═════ PAGE EXCERPT ═════

14 October 2013

Part Experiment, Part Theater




An intriguing piece in the October edition of Artforum, one that deals with a number of things I've touched on here before -- on the artistic use of obsolete media, on the auratic legacy of particular works of art, on nuclear tests in the south Pacific, and about artist Bruce Conner.

The piece in question is by filmmaker and archivist Ross Lipman, concerning his participation in the recent digital restoration of Bruce Conner's 1976 35-mm film Crossroads. The film, for those unfamiliar with it, consists of twenty-three takes of the 1946 A-bomb test at the Bikini Atoll, as documented from twenty-three different angles and vantage points. Having acquired the footage from the U.S. National Archive, Conner edited each shot into a continuouss sequence running thirty-seven minutes in duration, accompanied by soundtrack material provided by composers Terry Riley and Patrick Gleeson.

In the article, Lipman details many of the technical aspects of the project, especially the technological tango and trade-offs between medium-specific characterists of each format. For instance, the usual tasdk of removing damage and errors from earlier prints. in this case coupled with efforts at retaining the optical grain of the celluloid version in a pixelated medium. Or retrofitting the soundtrack to approximate its original pre-Dolby/"sound spreading" acoustic quality. And additional "versioning" the thing in way that befits screenings in a variety of exhibition environs. Naturally, all of this follows in the course of honoring the artist's original intentions and preseving (as much as possible) the integrity of the original work. At which point, Lipman veers from technical to theoretic considerations:

"The perceptual experience of photochemical film is different than that of digital images when viewed on monitors, and yet again in projection. In our work on Crossroads, we thus utilized available color-correction tools to moderate density and contrast, optimizing the image for presentation in contemporary digital environments while simulataneously retaining its 'film' character in terms of grain structure, flicker, and image stability.

While this might worry theorists unversed in technology, such variances are again commonplace, if often misunderstood. Moreover, it is ontologically impossible to replicate one medium in another. In medium translations, interpretation is intrinsically part of the work process, whether one wishes to acknowledge it or not. To presume otherwise and relinquish human intervention in translation is to presume that the technology enabling translation is itself neutral; yet believing so is itself subjective faith. Some would argue that medium tranlations should not be undertaken, period. While I deeply medium integrity, I would temper my own vocal support of it (as I have previously)with the suggestion that although it is essential for some works, it isn't for others. And while I accept the fact that certain works must be lost to the winds of history, not all works in obsolescent media muist necessarily be forfeited. Another type of cultural loss ensues when works that might successfully survive translation are withheld from it, in adherence to a rigid Platonic ideal. Ironically, some works can be if not 'restored' then reimagined or reembodied, precisely in their transformation. The challenge in this enterprise is skillful execution."

═════

*TASK INSTRUCTIONS*
Please extend the post about restoring Bruce Conner's film Crossroads, picking up after its final sentence. The lines that come next are separate material, unrelated to the post.

═════ INFORMATION GIVEN ═════

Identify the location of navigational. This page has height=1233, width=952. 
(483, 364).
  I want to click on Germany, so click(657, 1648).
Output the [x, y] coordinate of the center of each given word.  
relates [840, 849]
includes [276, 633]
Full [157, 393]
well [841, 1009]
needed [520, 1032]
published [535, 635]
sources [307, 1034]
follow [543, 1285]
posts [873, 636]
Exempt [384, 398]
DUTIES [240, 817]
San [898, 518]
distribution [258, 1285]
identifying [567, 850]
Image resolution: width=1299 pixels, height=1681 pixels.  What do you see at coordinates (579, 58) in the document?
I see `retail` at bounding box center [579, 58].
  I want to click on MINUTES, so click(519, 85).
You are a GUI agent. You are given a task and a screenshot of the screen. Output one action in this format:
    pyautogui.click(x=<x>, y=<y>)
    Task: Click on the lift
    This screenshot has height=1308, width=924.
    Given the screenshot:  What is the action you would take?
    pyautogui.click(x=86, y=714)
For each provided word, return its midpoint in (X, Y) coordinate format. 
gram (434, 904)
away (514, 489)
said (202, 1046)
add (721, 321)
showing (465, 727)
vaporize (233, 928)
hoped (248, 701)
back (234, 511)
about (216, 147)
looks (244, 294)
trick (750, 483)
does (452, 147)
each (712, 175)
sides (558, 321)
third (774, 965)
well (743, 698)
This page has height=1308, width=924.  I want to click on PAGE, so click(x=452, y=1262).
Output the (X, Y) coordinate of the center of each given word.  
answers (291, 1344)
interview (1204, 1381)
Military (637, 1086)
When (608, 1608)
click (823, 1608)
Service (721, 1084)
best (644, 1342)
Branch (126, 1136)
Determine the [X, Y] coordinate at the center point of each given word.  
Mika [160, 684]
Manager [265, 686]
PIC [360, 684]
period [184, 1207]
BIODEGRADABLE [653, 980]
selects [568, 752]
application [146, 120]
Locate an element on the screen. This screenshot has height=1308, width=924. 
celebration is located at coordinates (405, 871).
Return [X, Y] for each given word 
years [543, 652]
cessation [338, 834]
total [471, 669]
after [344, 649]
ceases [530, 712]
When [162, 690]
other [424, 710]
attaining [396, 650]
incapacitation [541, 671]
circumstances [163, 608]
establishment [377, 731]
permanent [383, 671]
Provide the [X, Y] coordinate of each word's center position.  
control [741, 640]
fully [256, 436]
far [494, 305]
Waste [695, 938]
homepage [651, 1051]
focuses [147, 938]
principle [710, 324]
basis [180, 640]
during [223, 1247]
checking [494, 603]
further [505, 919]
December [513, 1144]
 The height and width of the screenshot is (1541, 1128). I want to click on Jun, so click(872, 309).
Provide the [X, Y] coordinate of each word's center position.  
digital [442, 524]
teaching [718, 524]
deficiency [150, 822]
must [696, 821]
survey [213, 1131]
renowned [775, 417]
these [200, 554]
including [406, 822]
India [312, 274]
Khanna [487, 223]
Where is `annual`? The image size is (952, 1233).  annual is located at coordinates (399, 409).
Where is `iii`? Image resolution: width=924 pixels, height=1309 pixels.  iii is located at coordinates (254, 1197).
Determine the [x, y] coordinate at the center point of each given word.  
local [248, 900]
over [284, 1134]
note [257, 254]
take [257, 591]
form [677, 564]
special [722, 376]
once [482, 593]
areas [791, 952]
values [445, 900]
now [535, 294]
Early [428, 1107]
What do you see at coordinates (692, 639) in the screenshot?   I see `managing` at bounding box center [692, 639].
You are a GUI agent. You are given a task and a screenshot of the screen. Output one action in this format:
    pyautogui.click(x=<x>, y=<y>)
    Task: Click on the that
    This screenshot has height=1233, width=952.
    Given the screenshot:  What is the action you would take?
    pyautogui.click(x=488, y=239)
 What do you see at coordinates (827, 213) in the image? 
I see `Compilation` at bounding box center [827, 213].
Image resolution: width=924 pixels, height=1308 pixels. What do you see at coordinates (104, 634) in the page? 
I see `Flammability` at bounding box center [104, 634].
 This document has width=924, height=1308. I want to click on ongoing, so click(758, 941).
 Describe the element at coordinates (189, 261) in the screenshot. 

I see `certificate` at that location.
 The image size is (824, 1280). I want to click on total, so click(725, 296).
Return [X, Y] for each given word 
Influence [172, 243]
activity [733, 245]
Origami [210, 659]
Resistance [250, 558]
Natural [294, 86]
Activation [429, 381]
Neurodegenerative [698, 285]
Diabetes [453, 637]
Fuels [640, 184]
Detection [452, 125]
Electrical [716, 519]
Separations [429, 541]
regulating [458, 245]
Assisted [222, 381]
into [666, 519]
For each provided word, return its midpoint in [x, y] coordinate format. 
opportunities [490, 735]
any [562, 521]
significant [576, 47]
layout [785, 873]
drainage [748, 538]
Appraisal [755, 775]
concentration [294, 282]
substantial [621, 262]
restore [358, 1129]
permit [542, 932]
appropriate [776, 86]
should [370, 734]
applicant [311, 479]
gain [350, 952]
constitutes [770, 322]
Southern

═════

*TASK RESPONSE*
Lipman's article deals exclusively with the film as a physical artifact and its transferal into another format. Meaning that while he provides plenty of details about things like image quality, there's nothing said about the images themselves. And what on those images, of the film’s content? The same megaton blast seen from about two dozen perspectives; the magnitude and intensity of its destructive might perhaps ungraspable for the viewer, even when aided by the expanse of a full-scale theater screen, even with the aid of all those abandoned warships anchored on the blast’s periphery to help give the viewer some sense of scale.

In an essay recently published in the journal Incite, William C. Wees discusses Crossroads as an example of what he terms the “nuclear sublime.” Yet at the same time, Wees argues, through sheer repetition – as in the case of Conner’s film – the events depicted may have long ago dissolved into mere spectacle, into an aesthetic experience. By way of illustration, he cites a journalist who, writing as early as 1946, admitted: “After four bombs, the mystery [of nuclear explosions] dissolves into a pattern. By this time, there is almost a standardization of catastrophe.” From the closing scene of Dr. Strangelove to the ironic nostalgia of the 1982 documentary Atomic Café, Wees briefly charts the course by which the nuclear mushroom clouds went from being a symbol of inchoate dread to “political kitsch.” Somewhere along the way, it still carried enough resonance to serve in an advert for LBJ’s 1964 presidential campaign; but by the time I was growing up and entering early adulthood in the latter half of the Cold War era, it was an image that operated as little more than abstract shorthand – pointing in the direction something ominous, perhaps, but largely a signifier that had drained of impact through gratuitous overuse.

I’m reminded, once again, of a passage from Don DeLillo’s novel Underworld; a passage set in 1974 in which a pair of the novel's protagonists -- aspiring artist Klara Sax and her friend Miles -- end up at a social event being held in the Manhattan loft of a mutual friend who happens to be a video artist. Part of the evening's festivities involve the screening of the artist's latest piece -- a display consisting of over a hundred TV screens of various sizes, over which a bootleg version of the Zapruder film asynchronously plays, looped ad infinitum. The shock and horror the viewers first experience at viewing the film (long withheld from unedited public viewing) soon wanes, and eventually the film becomes a type of background decor as some of the attendees grow inattentive, smoke weed, make out, discuss dinner plans, and the like.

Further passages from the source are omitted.